Human Space Exploration
Air leakage from Russian module of ISS remains
TASS of Russia (11/19): Efforts to characterize a small crack in the Zvezda module of the International Space Station’s (ISS) Russian segment continue. On Tuesday, the Station’s cosmonauts placed a new patch on the “scratch” that is believed to be the source of a small loss of air first noticed in September 2019. During a spacewalk on Wednesday, cosmonauts Sergey Ryzhikov and Sergey Kud-Sverchkov imaged the outside of the module corresponding to the suspected leak source but noticed no external damage. (Editor’s Note: TASS is an official news outlet of the Russian government.)
Losing Arecibo Observatory would create a hole that can’t be filled, scientists say
Space.com (11/19): The National Science Foundation (NSF) announced it will decommission the Arecibo radio telescope because of the risks involved in repairing two broken cables that support a 900-ton platform that hangs over the observatory’s main dish. Some scientists are expressing reservations about the decision to dismantle the telescope. Among them is Jill Tarter, a scientist famous for her work on the search for extraterrestrial intelligence (SETI) and the inspiration for the main character in the movie “Contact.”
Hear the audio NASA’s Perseverance rover recorded on its way to Mars
Cnet (11/19): A microphone aboard NASA’s Perseverance rover has recorded the sounds of the spacecraft as it travels through interplanetary space. The mission’s team collected the audio during an in-flight checkout of the microphone system that will record the rover’s landing moments. Perseverance will be landing at Mars’ Jezero Crater in February 2021.
Scientists discover outer space isn’t pitch-black after all
National Public Radio (11/18): NASA’s New Horizons mission, known for achieving the first-ever close flyby of Pluto during the summer of 2015, is providing evidence for light coming from the seemingly dark realm between stars across the universe. The sources of a faint luminescence are largely a mystery.
India’s Shukrayaan orbiter to study Venus for over four years, launches in 2024
SpaceNews.com (11/19): India’s space agency aims to launch its Venus orbiter Shukrayaan in late 2024. Shukrayaan is India’s first mission to Venus and will study the planet for more than four years. The mission will map Venus’ surface and subsurface while studying the planet’s atmospheric chemistry and interaction with the solar wind.

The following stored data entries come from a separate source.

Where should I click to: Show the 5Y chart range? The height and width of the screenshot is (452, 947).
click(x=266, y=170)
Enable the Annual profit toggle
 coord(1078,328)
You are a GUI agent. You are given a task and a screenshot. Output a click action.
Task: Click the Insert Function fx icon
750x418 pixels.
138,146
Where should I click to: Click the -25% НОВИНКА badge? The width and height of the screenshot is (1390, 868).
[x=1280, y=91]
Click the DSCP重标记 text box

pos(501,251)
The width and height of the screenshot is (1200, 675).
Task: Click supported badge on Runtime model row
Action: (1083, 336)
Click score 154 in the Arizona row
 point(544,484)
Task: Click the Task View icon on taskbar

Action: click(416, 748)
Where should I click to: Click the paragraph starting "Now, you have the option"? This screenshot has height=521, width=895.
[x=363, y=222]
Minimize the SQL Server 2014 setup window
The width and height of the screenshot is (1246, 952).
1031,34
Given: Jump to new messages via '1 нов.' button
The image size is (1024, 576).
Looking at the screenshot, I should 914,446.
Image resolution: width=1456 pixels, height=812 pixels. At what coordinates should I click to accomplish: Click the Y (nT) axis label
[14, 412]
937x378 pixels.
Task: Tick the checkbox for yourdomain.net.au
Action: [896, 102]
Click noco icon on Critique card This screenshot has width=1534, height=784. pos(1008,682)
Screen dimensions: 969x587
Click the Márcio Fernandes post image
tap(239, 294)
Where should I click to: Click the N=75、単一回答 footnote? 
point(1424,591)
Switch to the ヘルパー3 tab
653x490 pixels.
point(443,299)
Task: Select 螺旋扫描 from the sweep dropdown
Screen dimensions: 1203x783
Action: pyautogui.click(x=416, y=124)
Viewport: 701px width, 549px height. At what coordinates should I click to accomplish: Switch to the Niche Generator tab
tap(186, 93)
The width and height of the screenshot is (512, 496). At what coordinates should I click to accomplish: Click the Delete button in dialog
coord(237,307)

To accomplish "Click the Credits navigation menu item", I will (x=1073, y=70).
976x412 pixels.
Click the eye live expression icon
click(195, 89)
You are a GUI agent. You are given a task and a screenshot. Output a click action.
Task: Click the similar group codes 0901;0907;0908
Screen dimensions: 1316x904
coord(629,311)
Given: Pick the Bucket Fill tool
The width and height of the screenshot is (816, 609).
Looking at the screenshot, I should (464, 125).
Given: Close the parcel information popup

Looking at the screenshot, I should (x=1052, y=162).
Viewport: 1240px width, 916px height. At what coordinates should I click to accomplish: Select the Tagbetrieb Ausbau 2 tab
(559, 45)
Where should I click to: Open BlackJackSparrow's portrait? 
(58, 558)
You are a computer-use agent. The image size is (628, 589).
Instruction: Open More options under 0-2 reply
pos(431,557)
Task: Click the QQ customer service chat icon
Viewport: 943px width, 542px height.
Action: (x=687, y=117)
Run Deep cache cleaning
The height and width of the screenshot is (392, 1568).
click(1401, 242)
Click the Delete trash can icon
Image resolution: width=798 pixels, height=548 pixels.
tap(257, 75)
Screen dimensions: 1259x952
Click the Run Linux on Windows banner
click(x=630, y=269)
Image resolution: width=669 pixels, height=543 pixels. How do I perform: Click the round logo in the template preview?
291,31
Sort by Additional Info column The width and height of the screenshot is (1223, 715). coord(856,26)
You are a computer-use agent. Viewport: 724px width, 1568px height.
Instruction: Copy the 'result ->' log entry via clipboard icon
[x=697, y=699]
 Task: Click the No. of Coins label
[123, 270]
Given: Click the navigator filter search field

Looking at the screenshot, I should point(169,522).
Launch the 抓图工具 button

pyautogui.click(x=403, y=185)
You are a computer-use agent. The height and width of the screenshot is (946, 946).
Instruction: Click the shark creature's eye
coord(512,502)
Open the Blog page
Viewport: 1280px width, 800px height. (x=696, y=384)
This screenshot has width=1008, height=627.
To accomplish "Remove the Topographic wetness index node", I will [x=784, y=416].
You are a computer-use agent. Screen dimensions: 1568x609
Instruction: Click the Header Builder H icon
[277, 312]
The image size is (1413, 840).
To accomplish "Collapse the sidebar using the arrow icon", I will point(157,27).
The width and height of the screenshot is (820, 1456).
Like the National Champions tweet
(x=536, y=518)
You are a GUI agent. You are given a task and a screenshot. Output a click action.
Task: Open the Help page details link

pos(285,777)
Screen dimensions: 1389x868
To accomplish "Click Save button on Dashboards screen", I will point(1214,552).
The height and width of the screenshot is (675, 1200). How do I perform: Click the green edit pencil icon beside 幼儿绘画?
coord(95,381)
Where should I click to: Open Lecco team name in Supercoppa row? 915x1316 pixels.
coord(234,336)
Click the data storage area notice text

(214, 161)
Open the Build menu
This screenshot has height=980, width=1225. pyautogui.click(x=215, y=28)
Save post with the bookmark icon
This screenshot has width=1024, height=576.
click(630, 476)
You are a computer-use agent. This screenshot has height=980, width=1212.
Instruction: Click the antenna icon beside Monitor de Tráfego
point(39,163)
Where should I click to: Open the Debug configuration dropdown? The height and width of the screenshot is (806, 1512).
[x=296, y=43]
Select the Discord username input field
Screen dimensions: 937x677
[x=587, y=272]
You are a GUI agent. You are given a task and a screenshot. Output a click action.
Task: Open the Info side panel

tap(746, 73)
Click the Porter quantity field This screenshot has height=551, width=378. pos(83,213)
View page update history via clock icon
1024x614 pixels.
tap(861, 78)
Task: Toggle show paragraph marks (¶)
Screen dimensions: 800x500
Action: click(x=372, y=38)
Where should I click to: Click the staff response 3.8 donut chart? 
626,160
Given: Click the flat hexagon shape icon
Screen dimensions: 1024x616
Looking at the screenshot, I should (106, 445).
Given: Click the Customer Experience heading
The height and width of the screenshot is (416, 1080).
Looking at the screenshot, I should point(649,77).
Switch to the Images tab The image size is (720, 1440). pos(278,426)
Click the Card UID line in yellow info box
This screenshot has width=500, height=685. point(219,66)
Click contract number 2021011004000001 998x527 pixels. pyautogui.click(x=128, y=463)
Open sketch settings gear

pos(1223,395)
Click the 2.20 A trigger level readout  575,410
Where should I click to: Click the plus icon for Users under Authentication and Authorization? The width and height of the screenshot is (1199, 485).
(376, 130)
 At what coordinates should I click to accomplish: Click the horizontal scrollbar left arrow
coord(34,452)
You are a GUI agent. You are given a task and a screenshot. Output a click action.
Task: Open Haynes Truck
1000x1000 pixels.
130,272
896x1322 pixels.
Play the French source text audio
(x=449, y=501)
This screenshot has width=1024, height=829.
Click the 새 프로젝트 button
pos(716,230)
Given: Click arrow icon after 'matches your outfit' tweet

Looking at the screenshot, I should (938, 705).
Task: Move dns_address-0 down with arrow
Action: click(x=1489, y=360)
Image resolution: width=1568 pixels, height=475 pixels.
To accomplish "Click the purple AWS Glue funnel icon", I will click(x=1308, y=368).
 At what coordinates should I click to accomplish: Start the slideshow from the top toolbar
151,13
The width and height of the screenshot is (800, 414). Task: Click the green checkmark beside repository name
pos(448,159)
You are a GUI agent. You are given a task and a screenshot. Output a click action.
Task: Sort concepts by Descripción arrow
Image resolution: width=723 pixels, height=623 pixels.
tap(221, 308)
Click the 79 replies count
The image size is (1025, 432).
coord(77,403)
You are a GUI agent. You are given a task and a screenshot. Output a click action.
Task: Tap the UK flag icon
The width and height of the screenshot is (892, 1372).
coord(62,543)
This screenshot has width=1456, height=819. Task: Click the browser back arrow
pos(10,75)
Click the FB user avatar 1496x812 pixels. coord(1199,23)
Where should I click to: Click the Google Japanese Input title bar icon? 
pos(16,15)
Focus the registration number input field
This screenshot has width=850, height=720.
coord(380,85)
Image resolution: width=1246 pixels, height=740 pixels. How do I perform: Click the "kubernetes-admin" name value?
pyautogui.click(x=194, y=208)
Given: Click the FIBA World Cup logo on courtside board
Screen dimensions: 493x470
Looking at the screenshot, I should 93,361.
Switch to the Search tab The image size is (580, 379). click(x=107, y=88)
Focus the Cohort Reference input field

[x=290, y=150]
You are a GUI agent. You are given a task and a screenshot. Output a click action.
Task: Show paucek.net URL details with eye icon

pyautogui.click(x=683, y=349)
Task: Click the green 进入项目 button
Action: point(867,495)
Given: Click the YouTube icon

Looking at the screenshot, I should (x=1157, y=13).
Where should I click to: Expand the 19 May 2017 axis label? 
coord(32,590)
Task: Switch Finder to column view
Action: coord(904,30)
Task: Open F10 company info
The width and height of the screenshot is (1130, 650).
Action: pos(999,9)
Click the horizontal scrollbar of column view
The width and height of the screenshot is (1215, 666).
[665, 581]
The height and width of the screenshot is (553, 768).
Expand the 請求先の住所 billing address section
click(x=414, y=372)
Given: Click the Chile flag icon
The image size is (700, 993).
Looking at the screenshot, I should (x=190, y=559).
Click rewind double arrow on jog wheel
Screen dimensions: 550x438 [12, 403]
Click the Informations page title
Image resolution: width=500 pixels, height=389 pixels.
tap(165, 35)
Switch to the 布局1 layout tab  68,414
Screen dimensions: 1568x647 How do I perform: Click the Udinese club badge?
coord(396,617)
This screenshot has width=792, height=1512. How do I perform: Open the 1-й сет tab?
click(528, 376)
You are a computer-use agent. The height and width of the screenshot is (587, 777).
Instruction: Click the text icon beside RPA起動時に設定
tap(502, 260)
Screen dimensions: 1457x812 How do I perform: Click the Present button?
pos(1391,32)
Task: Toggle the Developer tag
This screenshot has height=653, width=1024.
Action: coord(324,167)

Maxar taps MDA for robotic satellite servicing technologies
Coalition Member in the News – Maxar
SpaceNews.com (11/17): MDA, noted for developing the robotic arms on NASA’s space shuttle and the International Space Station (ISS), has been tapped by previous owner Maxar for hardware and software supporting Space Infrastructure Dexterous Robot (SPIDER) technologies for on-orbit servicing, assembly, and manufacturing operations. A market for on-orbit satellite servicing is on the rise.
Rocket Lab successfully brings its rocket back to Earth underneath a parachute
The Verge (11/19): Launching from New Zealand on Thursday, small satellite launch services provider Rocket Lab demonstrated the early steps in a strategy to recover the company’s Electron rocket for reuse. Thursday’s launch featured the rocket booster’s descent into the ocean. In the future, Rocket Lab plans to retrieve the rocket booster as it descends to Earth under parachutes with a helicopter grab.
Air Force reveals candidate locations for U.S. Space Command headquarters
SpaceNews.com (11/19): Candidate sites provided by the U.S. Air Force and announced on Friday to serve as the headquarters for the U.S. Space Command are Peterson Air Force Base, Colorado; Kirtland Air Force Base, New Mexico; Patrick Air Force Base, Florida; Redstone Army Airfield, Alabama; Joint Base San Antonio, Texas; and Offutt Air Force Base, Nebraska. A final decision is anticipated for early 2021. It will take about six years to build the headquarters facilities.